Adhesives of various chemistries are available in many different forms as well. For structural applications, adhesives are available as pastes, liquids, films, and supported films. The latter are supported on loose knit or mat scrim cloth to improve the handling properties and also to offer some measure of thickness control. Many of these adhesives produce little or no out-gassing when cured, significantly reducing the likelihood of voids within the adhesive. It is important that these adhesives be kept dry, as absorbed moisture can create significant void problems. Thermosetting structural adhesives are normally available in two-part forms that are mixed through carefully controlled stoichiometry into a product that cures within the desired time window.
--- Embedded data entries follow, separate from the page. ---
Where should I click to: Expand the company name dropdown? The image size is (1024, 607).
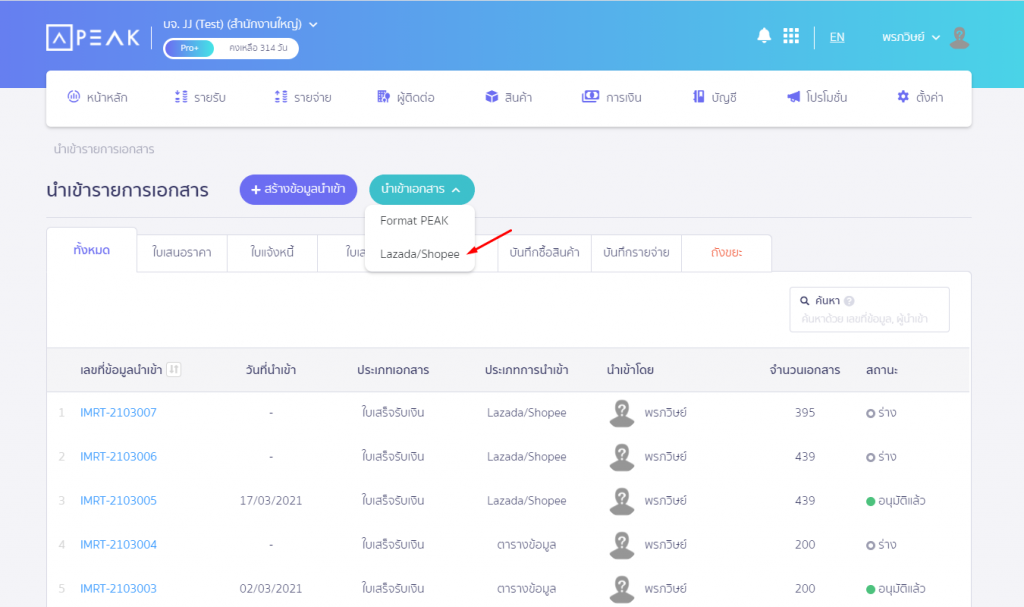pos(313,23)
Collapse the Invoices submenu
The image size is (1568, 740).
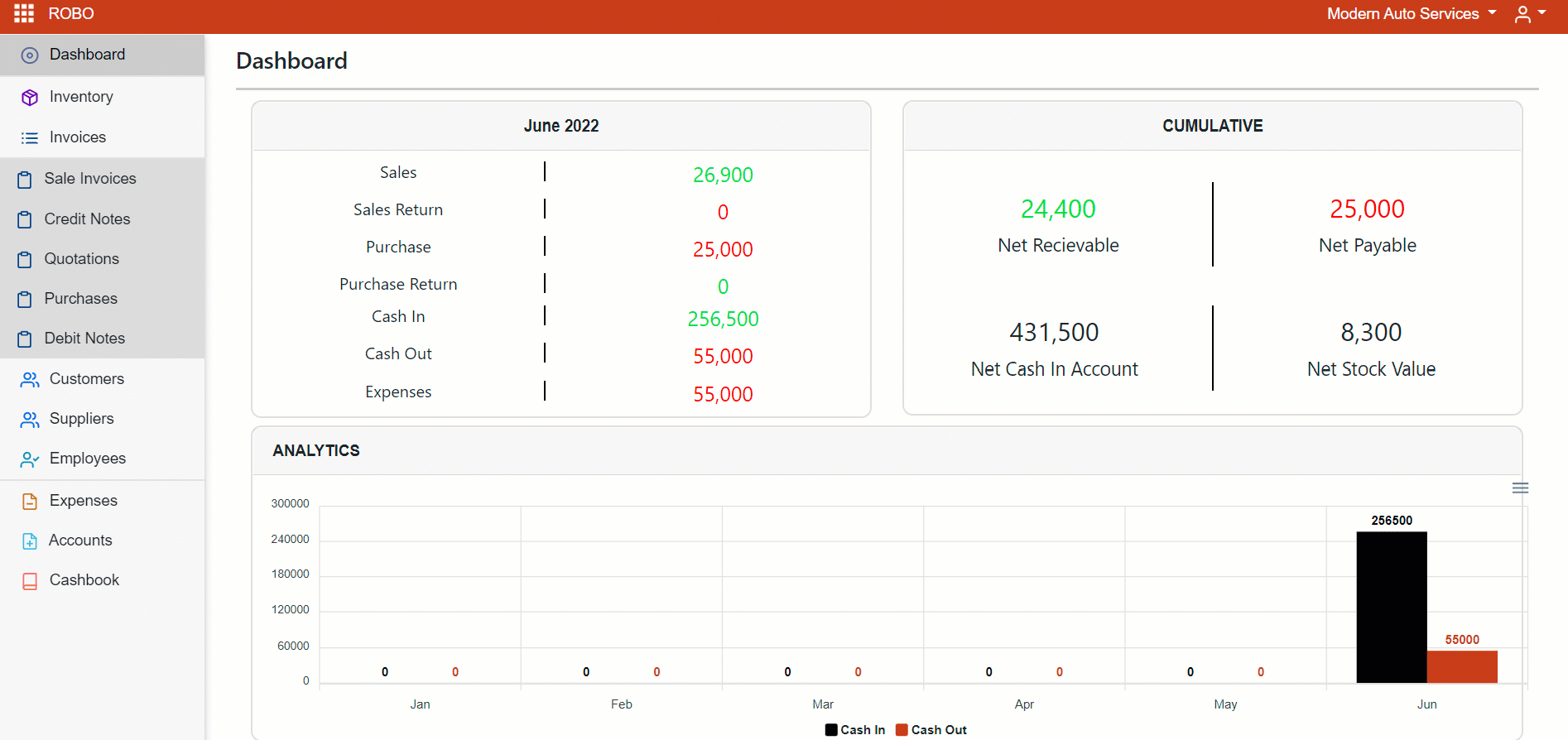pyautogui.click(x=78, y=137)
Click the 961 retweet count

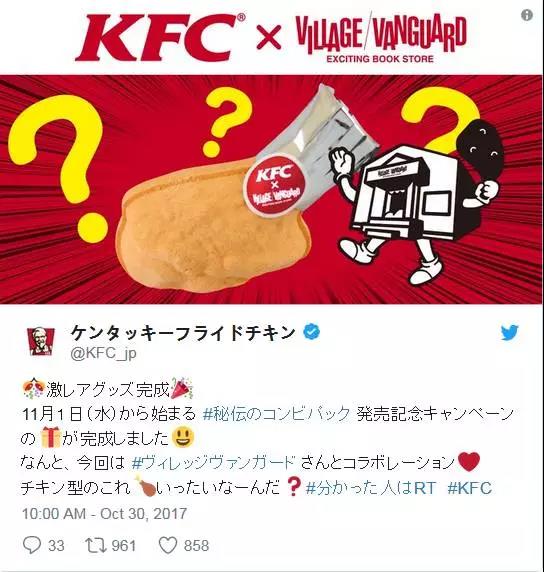124,546
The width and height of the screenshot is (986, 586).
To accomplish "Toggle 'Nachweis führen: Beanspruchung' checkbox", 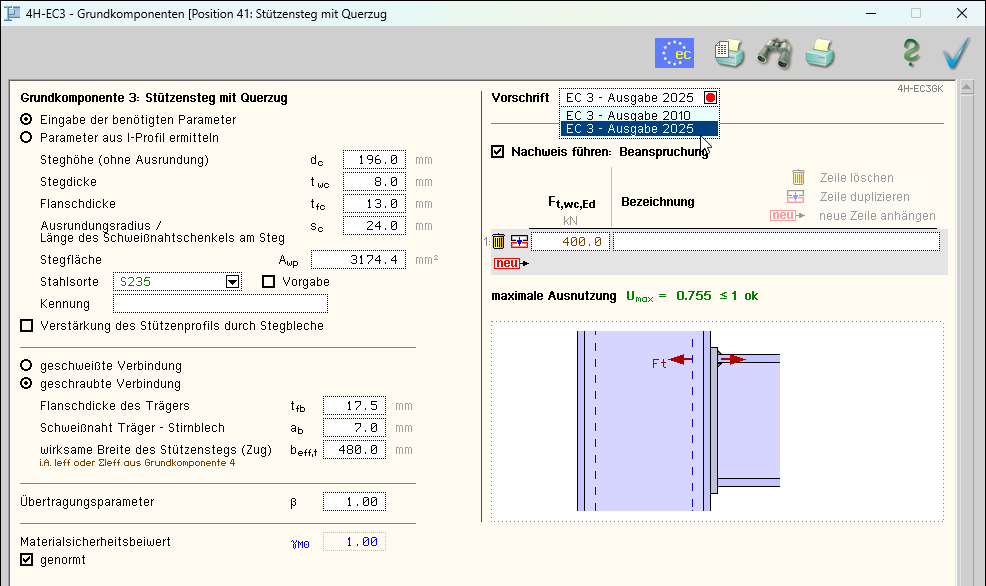I will point(498,152).
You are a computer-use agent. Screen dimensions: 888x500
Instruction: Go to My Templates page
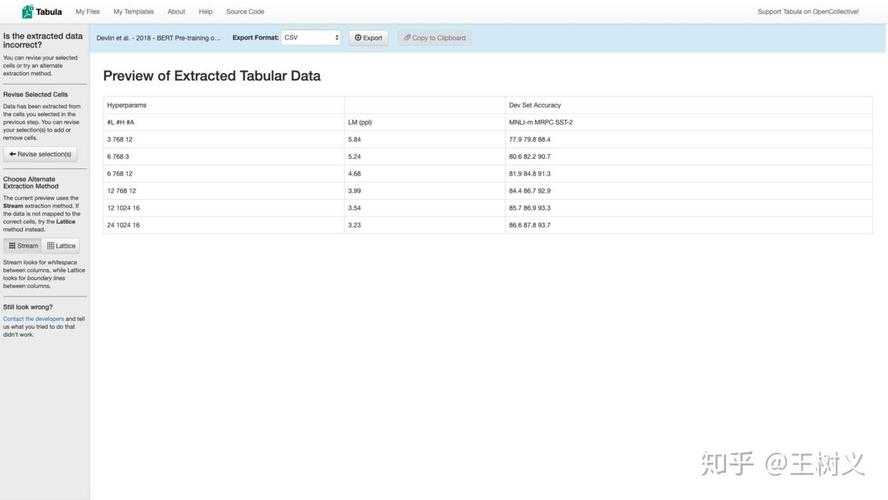point(133,12)
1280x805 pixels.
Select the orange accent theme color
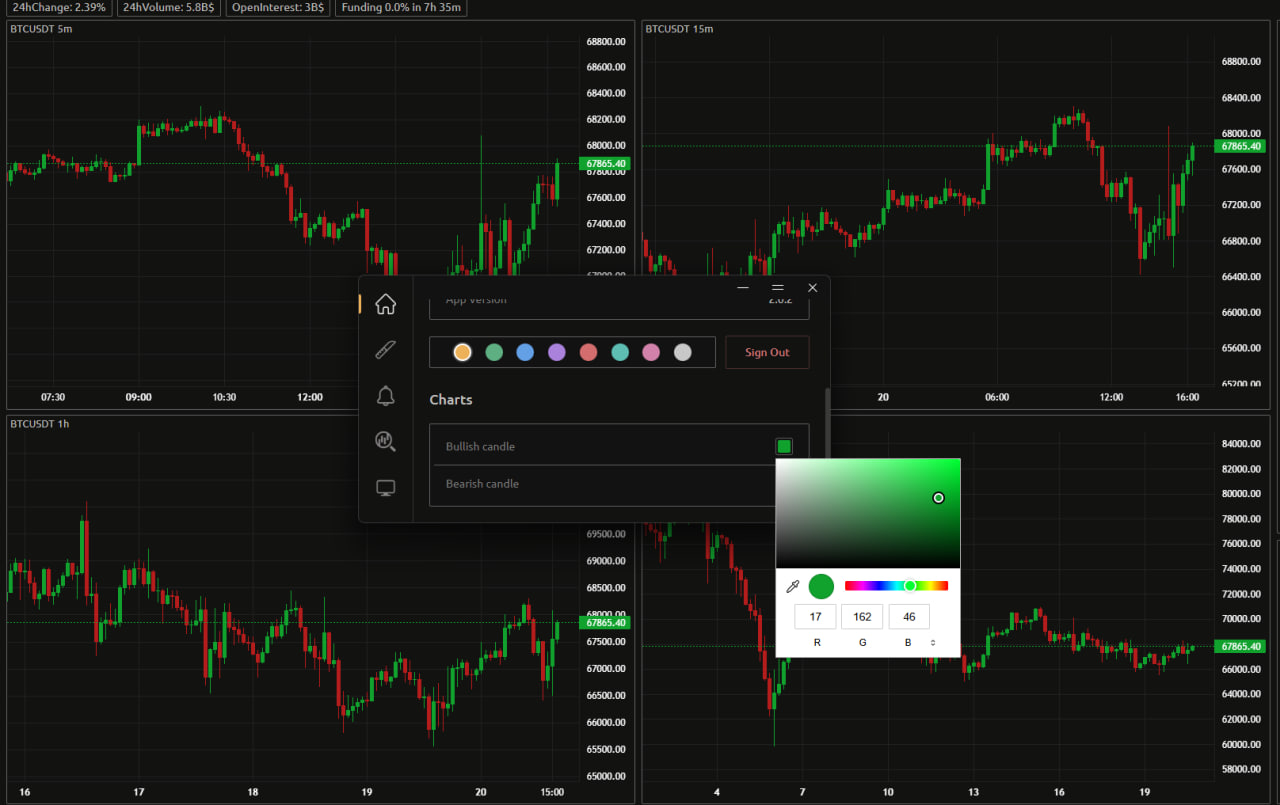tap(462, 352)
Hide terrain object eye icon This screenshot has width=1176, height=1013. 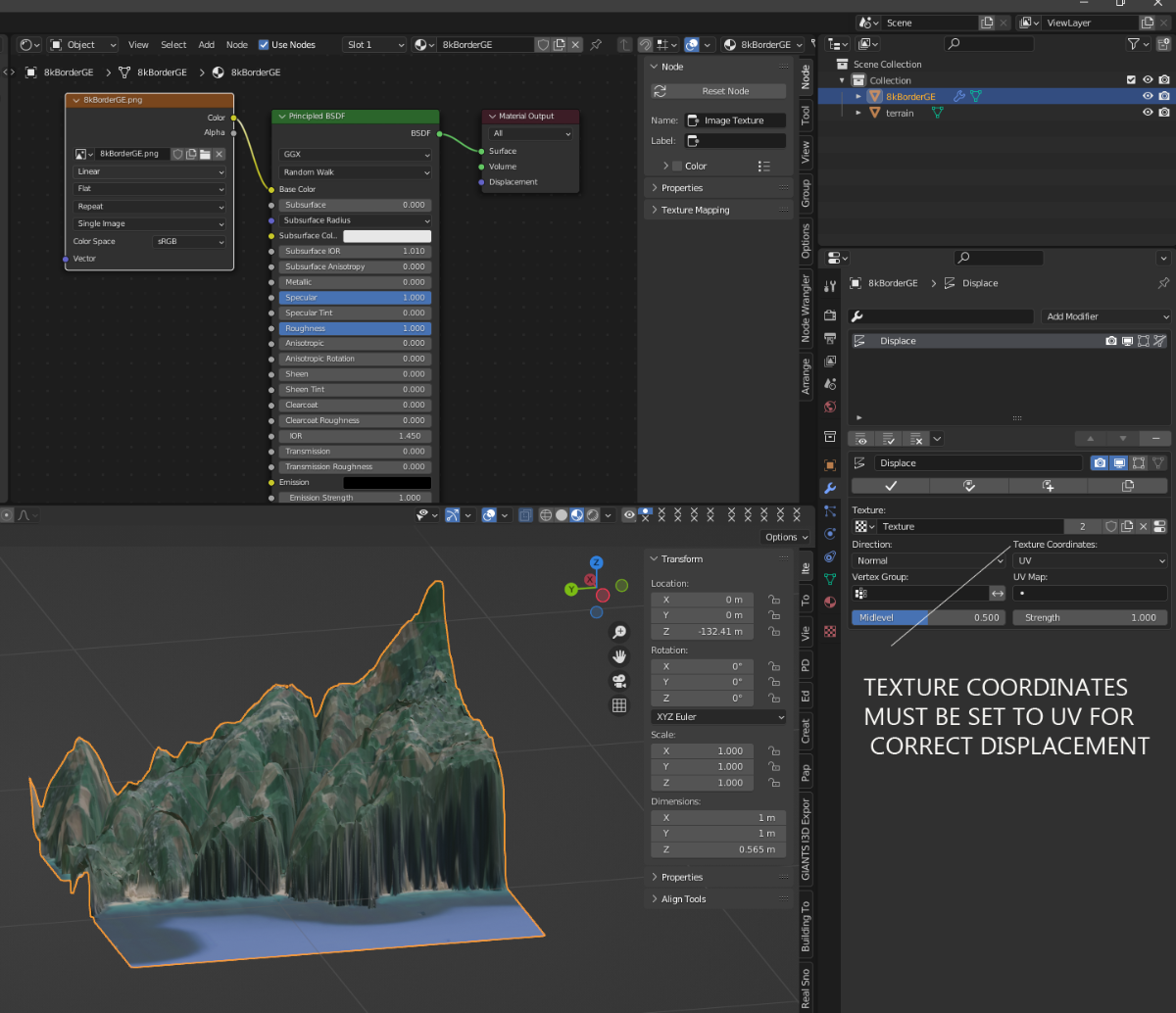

One-part forms are also available in which the resin and hardener (cross-linking agent) are already mixed together. These one-part forms must be kept at sufficiently low temperature that the reaction does not occur prematurely, sometimes utilizing latent cross-linking agents that are not active at low temperatures. One-part thermosetting adhesives often have limited shelf life, and often must be stored at low temperatures, but do offer very high performance capabilities. Pot life refers to the time after a two-part adhesive is mixed during which it is workable and will still make a satisfactory bond. Materials with too short of a pot life will harden too fast, and do not give the workers sufficient time to assemble the product. An excessively long pot life may delay the cure time and slow the assembly process.
Adhesives may be applied in a variety of ways depending on the form it comes in. Adhesives may be spread on a surface manually, or may be dispensed using a variety of sophisticated nozzles and robotic equipment that is currently available. Maintaining adherend cleanliness, providing proper jigs and fixturing during cure, and providing adequate cure conditions may all be important considerations for certain types of adhesives.
The glass transition temperature (Tg) is one of the most important properties of any polymer, and refers to the temperature vicinity in which the amorphous portion of the polymer transitions from a hard, glassy material to soft, rubbery material. Although specific temperatures are often quoted for the glass transition temperature, it is important to remember that this transition temperature is a rate dependent process. For thermosetting structural adhesives, the glass transition temperature should normally be 50°C higher than the expected service temperature. Unless there are significant exotherms associated with the cure process, the glass transition temperature of an adhesive seldom exceeds the cure temperature. High performance structural bonds often require an elevated temperature cure to provide a sufficiently high Tg in a reasonable cure time. One concern with such conditions, however, are the residual stresses which may develop with an assembled joint is cooled from the cure temperature to the service conditions.
For example, silly putty at room temperature will readily flow when pulled slowly, will bounce like a rubber ball when dropped on the floor, or can shatter in a brittle fashion when struck with a hammer.
The glass transition temperature of epoxies and other adhesives can be significantly reduced by moisture absorption, a factor which should be considered when designing for humid applications.